Greetings! We pray that you had an inspired week growing closer to Him and that you have not allowed the events happening in the world today to drain you of the joy that God can give you.

If you are tempted to fear, just remember to think about Jesus and the promises He has given us in His Word, such as; Isaiah.26:3 "Thou wilt keep him in perfect peace, whose mind is stayed on thee: because he trusteth in thee."

Faith is a key factor, because it is faith that will replace fear. The Key quotes being posted at the top of the daily letters will help you fight fear with faith. Remember in Matthew 16: 19, Jesus said unto Peter " And I will give unto thee the keys of the kingdom of heaven: and whatsoever thou shalt bind on earth shall be bound in heaven, and whatsoever thou shalt loose on earth shall be loosed in heaven". This spiritual weapon along with prophecy, praise, a personal, intimate relationship with Jesus, as well as calling on spirit helpers, which we will explain in future postings, will make going through the End Time, the rise of the antichrist, and the tribulation a much easier task.

While we do have to maintain awareness of what is going on in the world, we can rejoice in the fact that the worse things become, the closer it is to the return of Jesus! Toward this end, we have posted the following recent news articles which we believe are relevant to the continuing rise of the antichrist and his one world government:

Fortune

Four really, really scary predictions:

Dow 4,000.

Food shortages.

A bubble in Treasury notes.

Fortune spoke to eight of the market's sharpest thinkers and what they had to say about the future is frightening.

Nouriel Roubini

Known as Dr. Doom, the NYU economics professor saw the mortgage-related meltdown coming.

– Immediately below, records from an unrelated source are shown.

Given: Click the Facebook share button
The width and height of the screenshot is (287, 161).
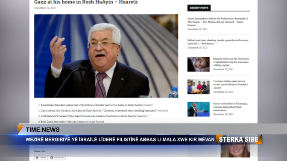Looking at the screenshot, I should pos(57,158).
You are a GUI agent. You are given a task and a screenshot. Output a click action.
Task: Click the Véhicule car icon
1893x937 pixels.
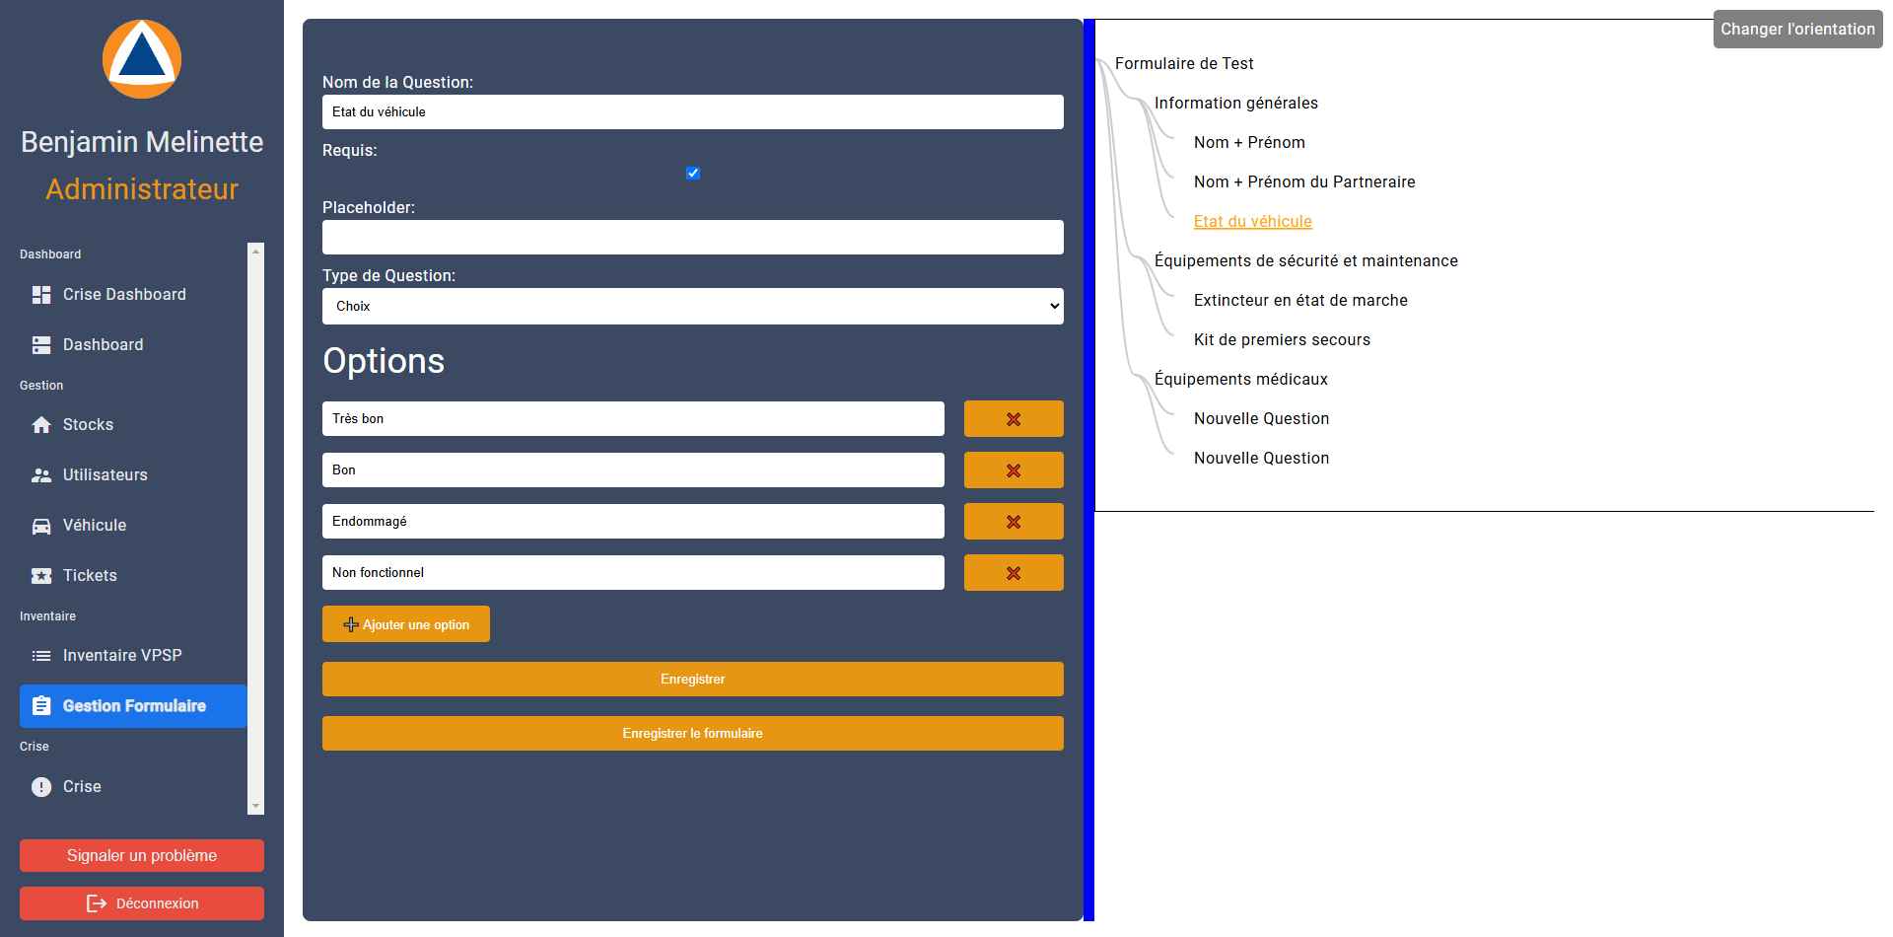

We are in the middle of a very severe recession that's going to continue through all of 2009 - the worst U.S. recession in the past 50 years. It's the bursting of a huge leveraged-up credit bubble. There's no going back, and there is no bottom to it. It was excessive in everything from subprime to prime, from credit cards to student loans, from corporate bonds to muni bonds. You name it. And it's all reversing right now in a very, very massive way. At this point it's not just a U.S. recession. All of the advanced economies are at the beginning of a hard landing. And emerging markets, beginning with China, are in a severe slowdown. So we're having a global recession and it's becoming worse. Things are going to be awful for everyday people.

Bill Gross

The founder of bond giant Pimco warned of a subprime contagion back in July 2007.

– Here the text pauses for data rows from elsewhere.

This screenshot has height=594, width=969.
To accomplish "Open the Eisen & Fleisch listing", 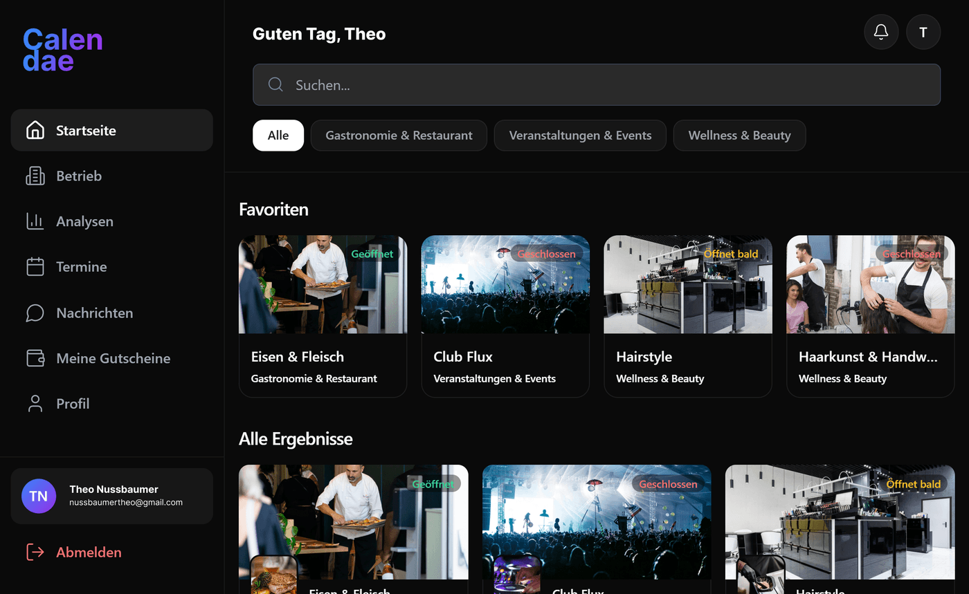I will pos(323,315).
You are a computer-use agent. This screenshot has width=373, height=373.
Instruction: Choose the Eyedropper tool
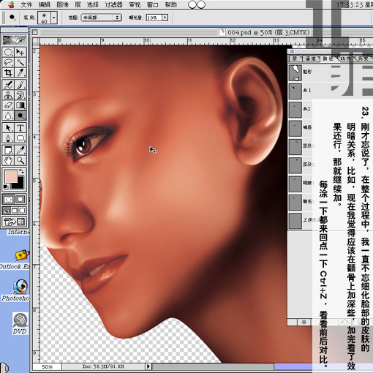[x=20, y=150]
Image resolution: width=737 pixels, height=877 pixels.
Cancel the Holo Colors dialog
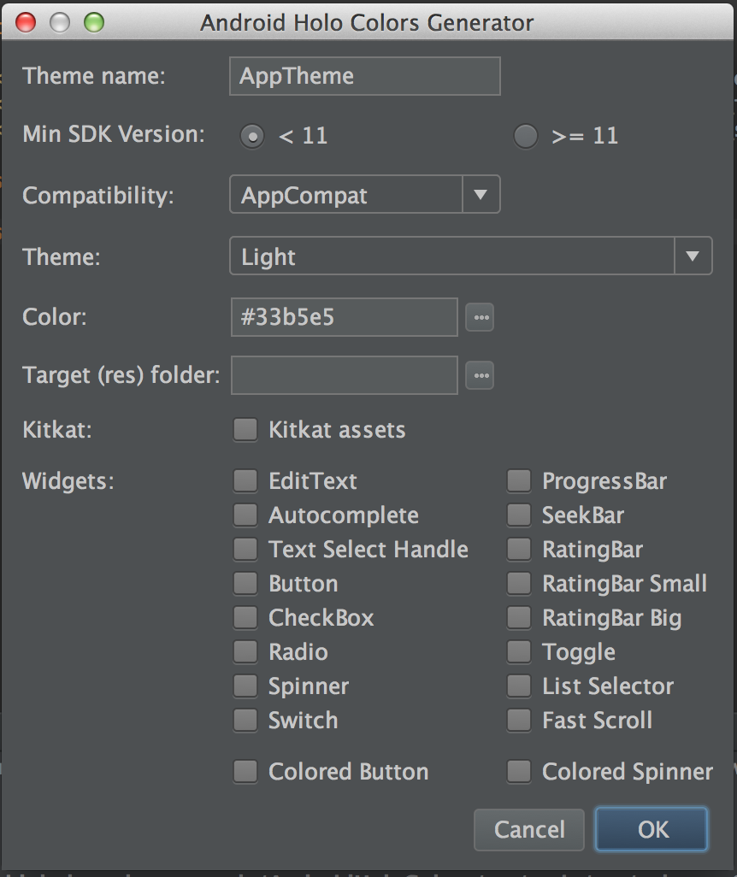tap(529, 829)

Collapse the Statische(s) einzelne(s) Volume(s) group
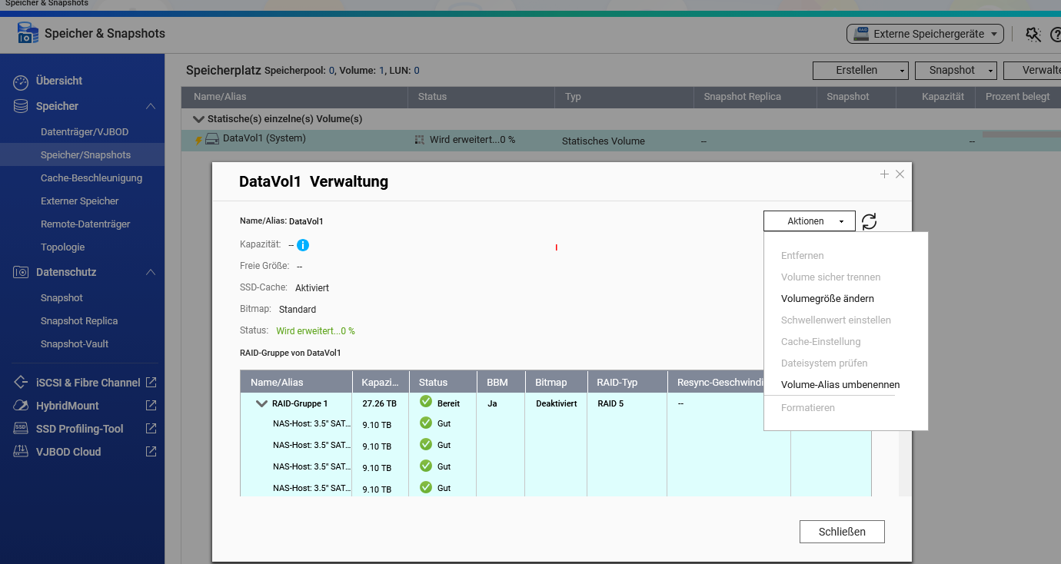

While 2008 will probably be best known as the year that global stock markets had their values cut in half, it was really much, much more. It was a year in which every major asset class - stocks, real estate, commodities, even high-yield bonds - suffered significant double-digit percentage losses, resulting in the destruction of over $30 trillion of paper wealth. As 2008 nears its conclusion, we as an investor nation have been forced to face a new reality. Wall Street and Main Street are fearful that a recession may be replaced by a near depression.

Robert Shiller

The Yale professor and co-founder of MacroMarkets called both the dot-com and housing bubbles.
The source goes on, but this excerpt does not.